Alle 11,30 è stato inaugurato il leggio intitolato ad Ipazia d’Alessandria, realizzato dall’artigiano Gianni Prosperi.   Posto nell’area verde, proprio davanti al ponte Ipazia a San Giovanni Valdarno, è un omaggio alla scienziata,   matematica, filosofa ed astronoma greca, ancora oggi un simbolo della libertà di pensiero. L’iniziativa è stata organizzata dalla Consulta per le Pari Opportunità, in collaborazione con l’Amministrazione Comunale e con il contributo della Bottega Il Biancospino e di Agrimen Cooperativa sociale. “Ipazia – ha ricordato l’assessore ai diritti e pari opportunità Laura Ermini – nonostante vivesse in un’epoca fortemente influenzata dalla misoginia aristotelica, divenne celebre per il suo acume filosofico, per la sua scienza. Pagana, ma convinta sostenitrice della distinzione tra religione e conoscenza, una donna amata e rispettata da chi da lei voleva imparare; odiata e disprezzata da chi vedeva solo irriverenza quando andava per le strade di Alessandria a spiegare l’uso della ragione e la libertà di pensiero. Ed in questa giornata internazionale della donna io auguro libertà di pensiero, acume e coraggio a tutte le donne, soprattutto le più giovani, affinché possano abbattere le differenze ed i luoghi, fisici e non, in cui la donna ancora non viene considerata alla pari dell’uomo. Audacia e intelligenza per capire che le donne non devono battersi per diventare uguali agli uomini ma devono lottare affinché si giunga al momento in cui le loro azioni verranno valutate con lo stesso metro di misura con cui si misurano quelle di un uomo, giudicate con la stessa scala di valori e per le stesse capacità per cui viene giudicato un uomo”.

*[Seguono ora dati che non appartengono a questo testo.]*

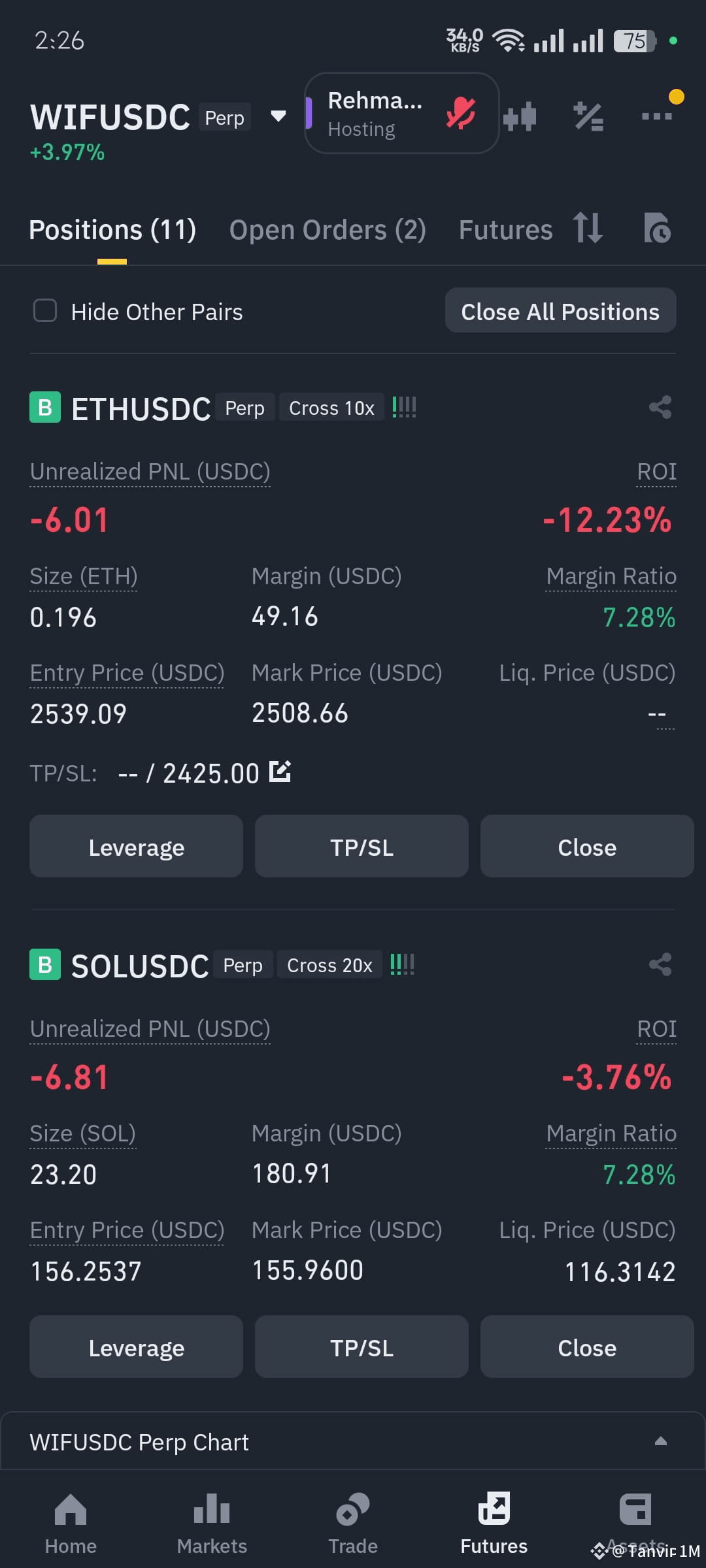The width and height of the screenshot is (706, 1568).
Task: Tap the muted microphone icon
Action: 461,113
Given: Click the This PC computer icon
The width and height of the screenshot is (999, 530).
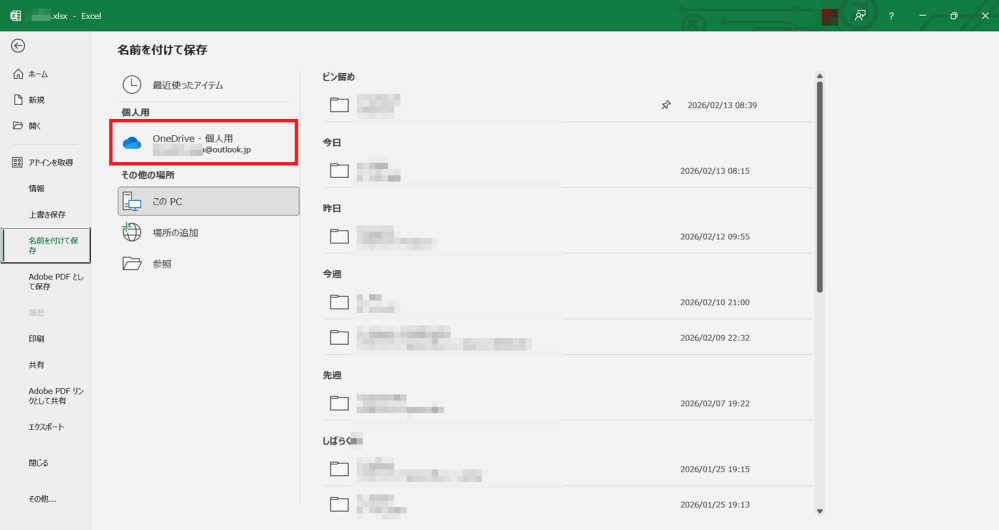Looking at the screenshot, I should coord(132,201).
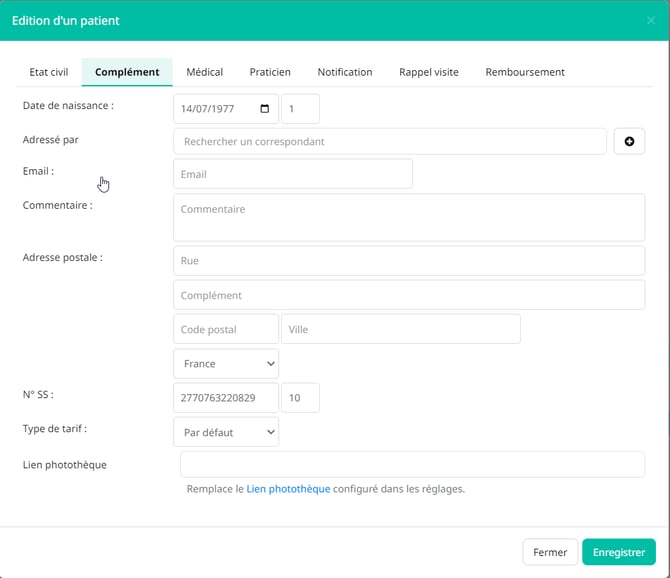Switch to the Remboursement tab

(x=525, y=72)
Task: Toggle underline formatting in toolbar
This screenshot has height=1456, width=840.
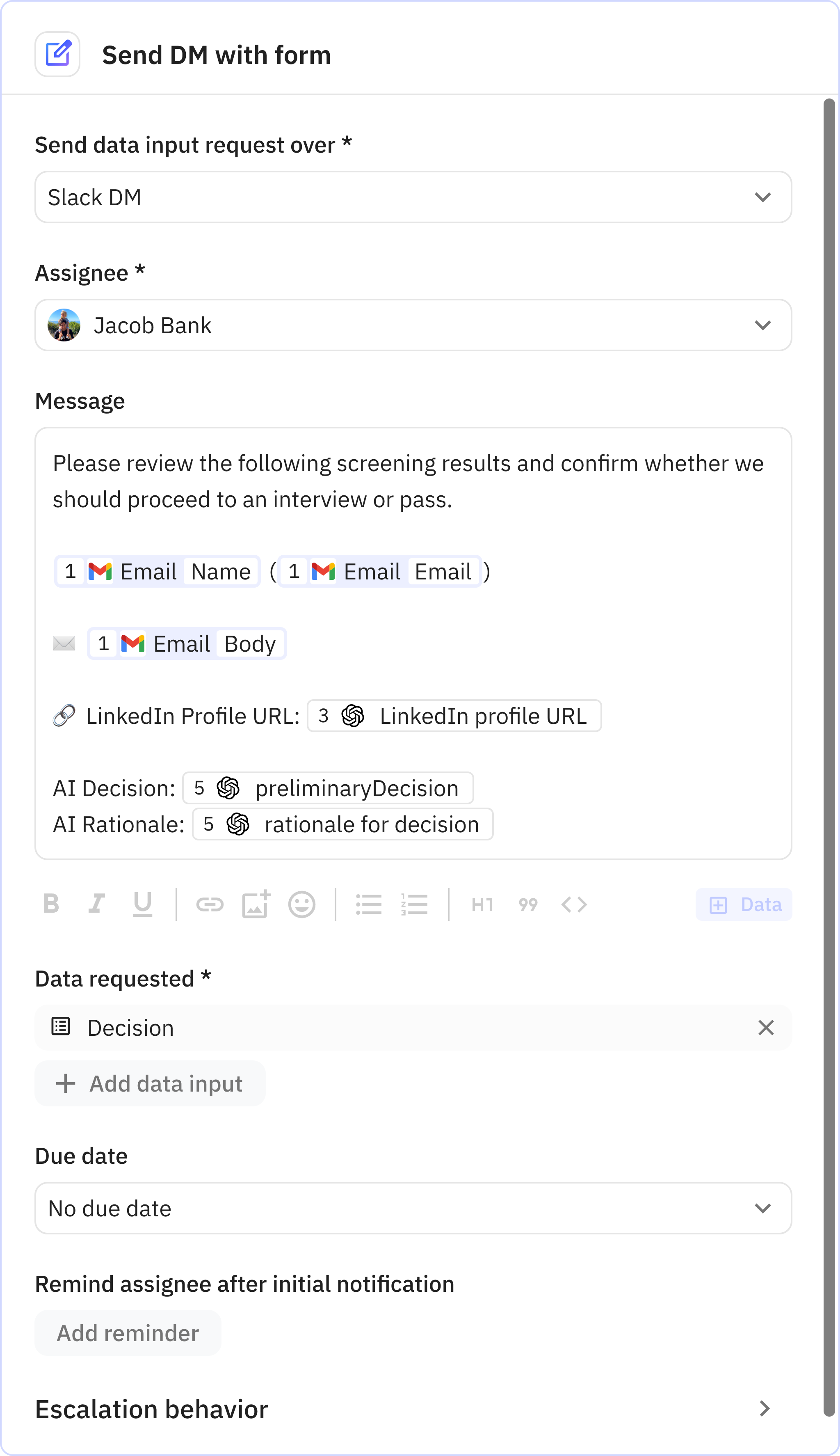Action: (x=142, y=904)
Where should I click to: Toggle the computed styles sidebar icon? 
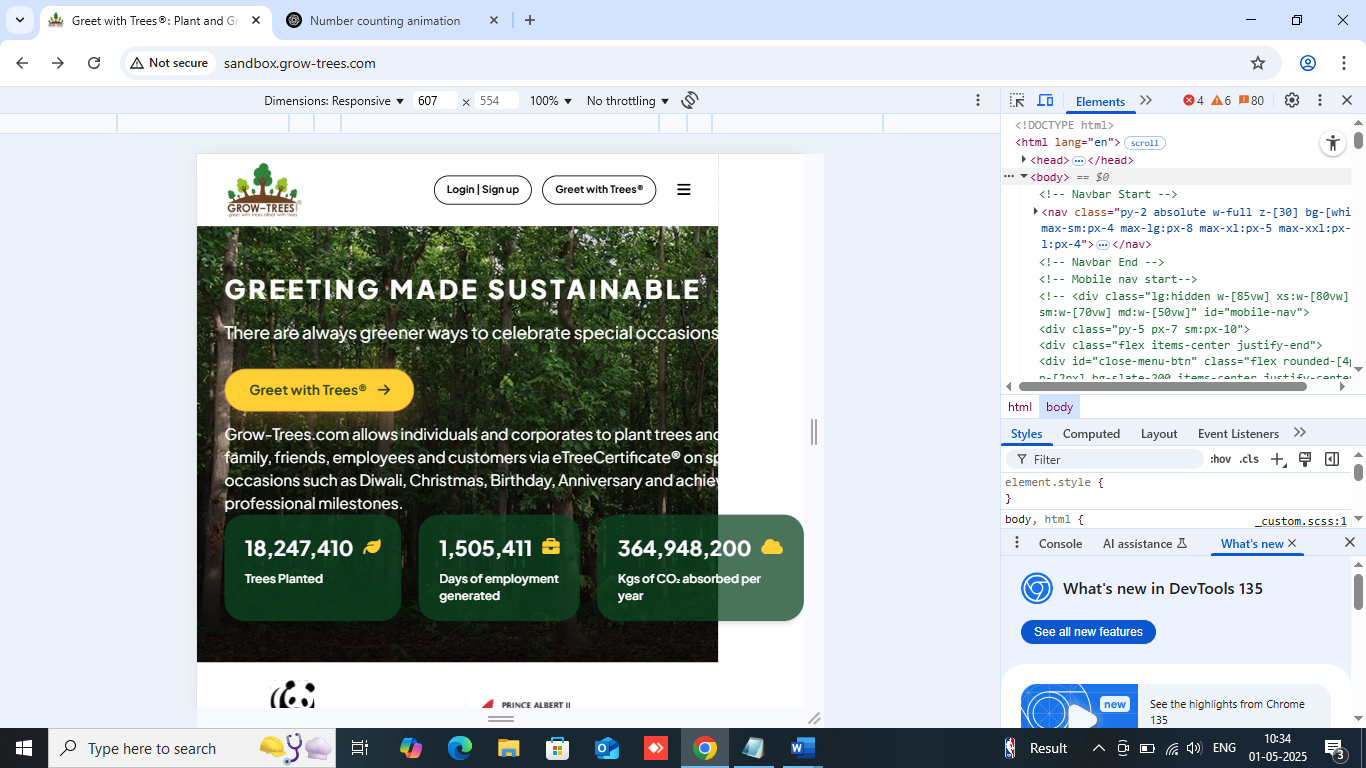click(1332, 459)
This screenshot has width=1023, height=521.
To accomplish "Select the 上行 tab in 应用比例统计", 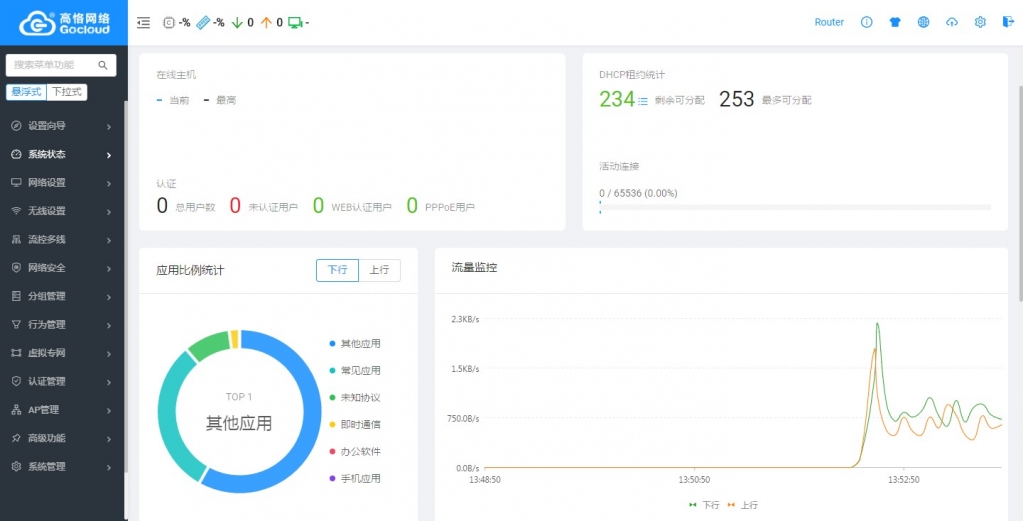I will click(379, 270).
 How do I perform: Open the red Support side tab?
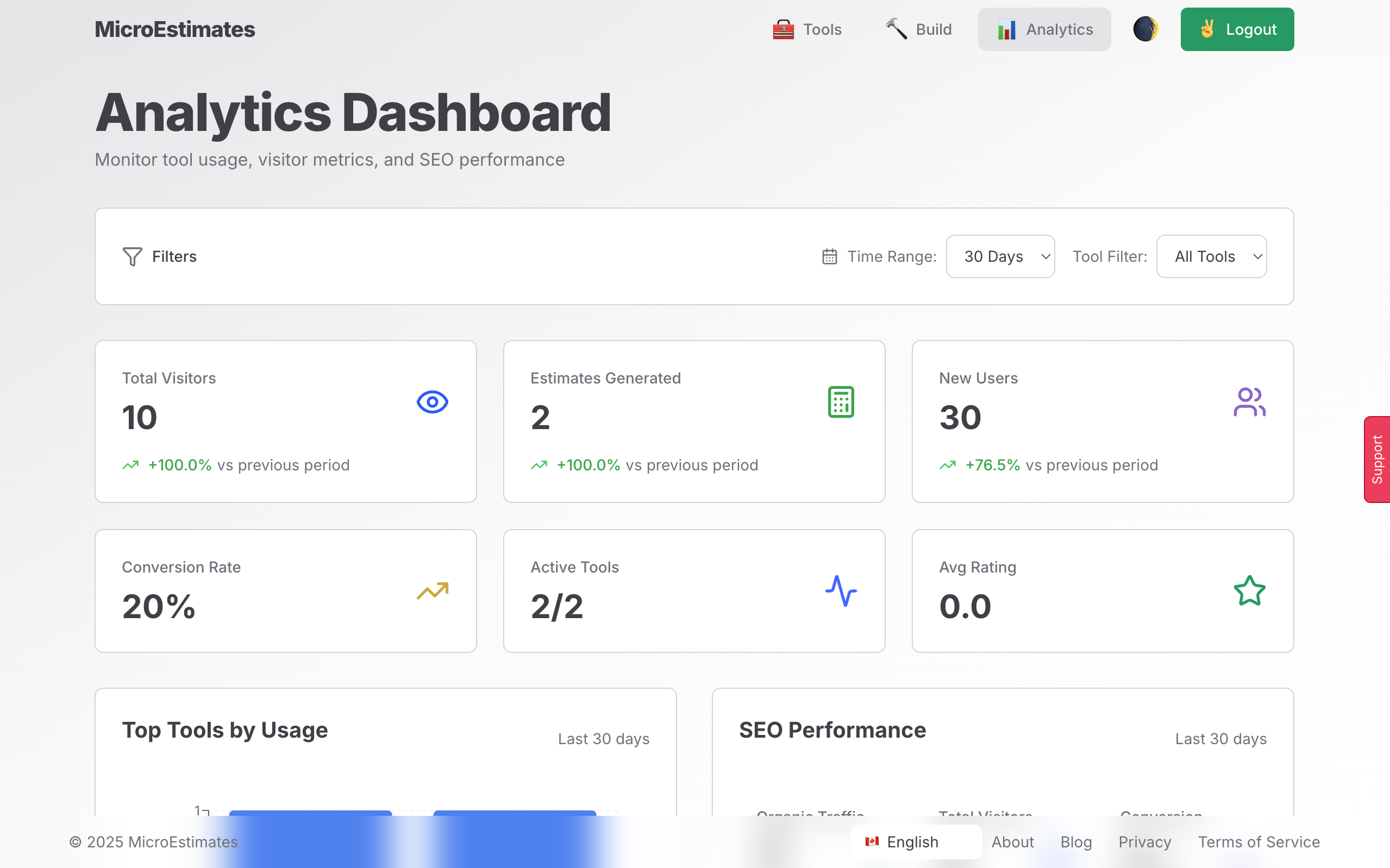(1377, 460)
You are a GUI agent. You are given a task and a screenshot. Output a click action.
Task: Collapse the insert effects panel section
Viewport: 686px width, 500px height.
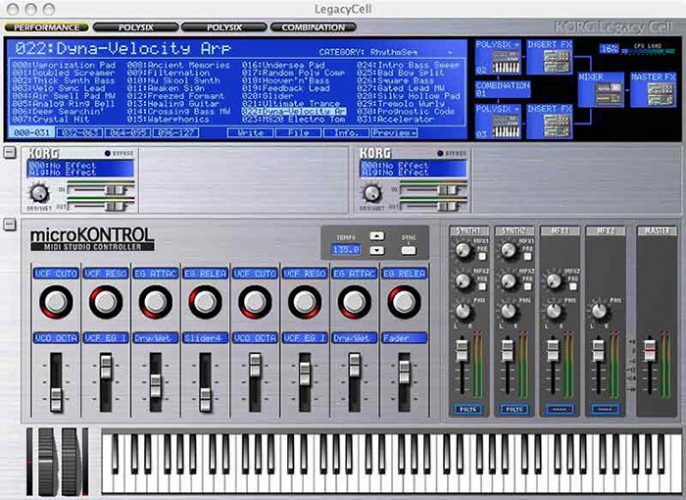coord(9,152)
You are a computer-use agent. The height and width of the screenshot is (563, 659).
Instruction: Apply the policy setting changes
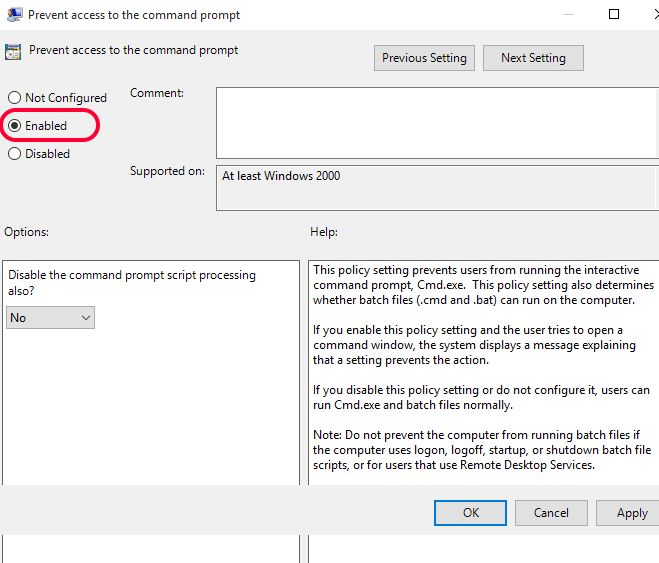[x=631, y=513]
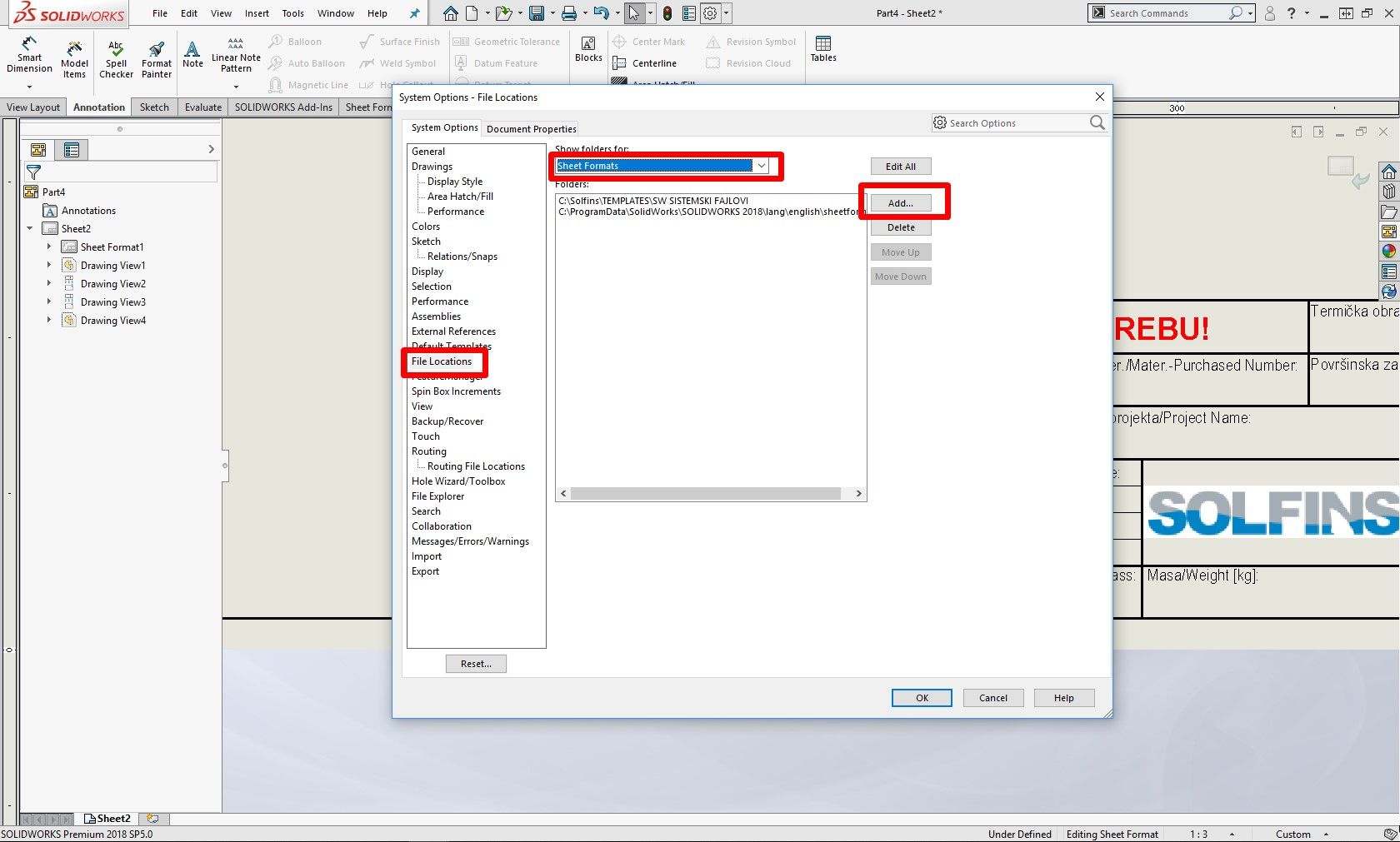This screenshot has width=1400, height=842.
Task: Insert a Note annotation
Action: (x=192, y=54)
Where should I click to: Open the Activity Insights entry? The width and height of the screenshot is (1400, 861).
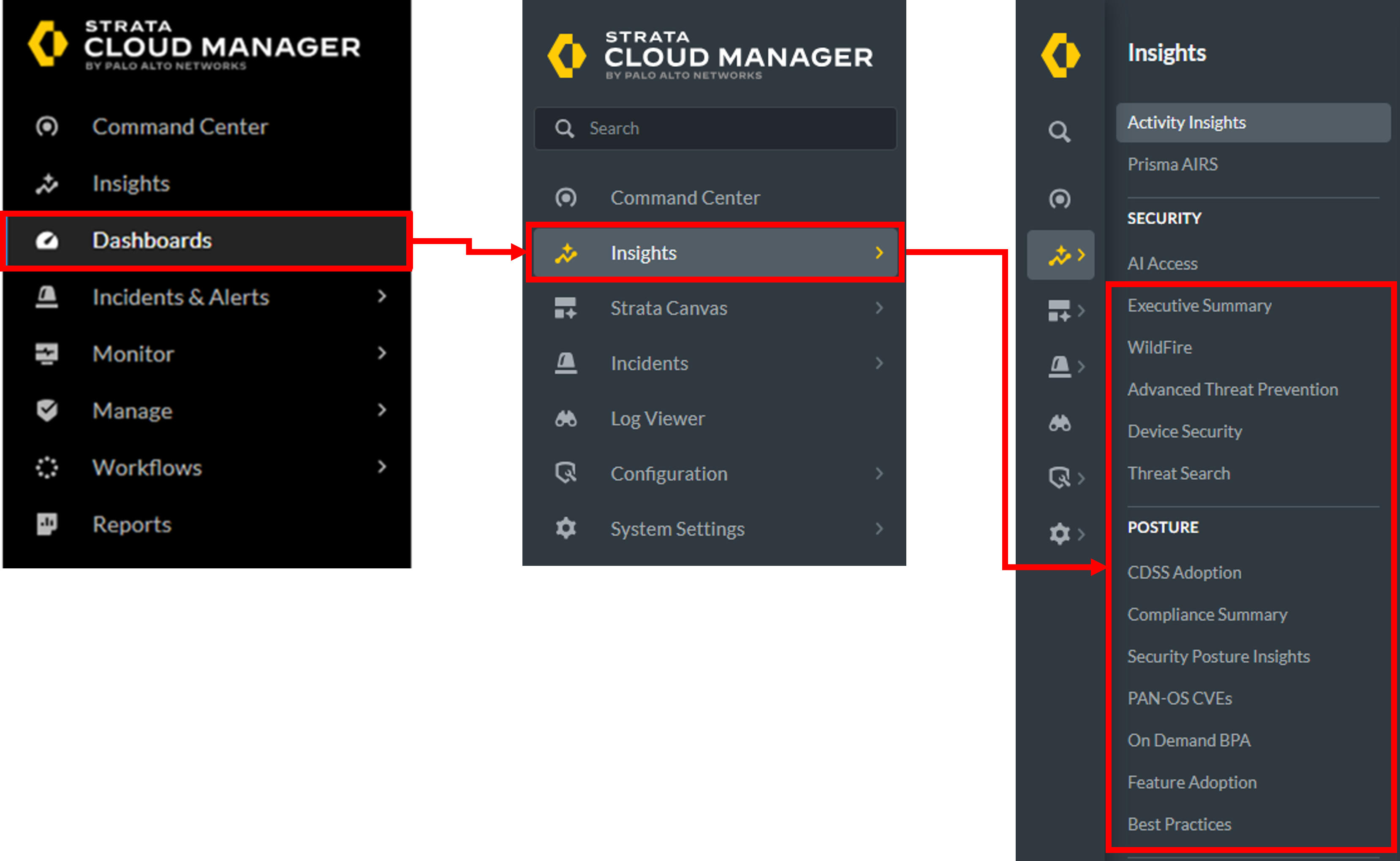click(1186, 122)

“In questa occasione così importante – ha concluso il sindaco Valentina Vadi – voglio ringraziare, di cuore, tutti i soggetti che hanno contributo alle iniziative che si sono svolte in questi giorni prossimi all’8 di marzo: la Consulta per le Pari Opportunità del Comune di San Giovanni Valdarno, il Progetto Cittadini Attivi – Angeli del Bello di San Giovanni Valdarno, il Coordinamento I Ponti, e tutti coloro che concorrono ogni giorno, nella nostra comunità, a tenere alto il riconoscimento dei diritti individuali delle persone”.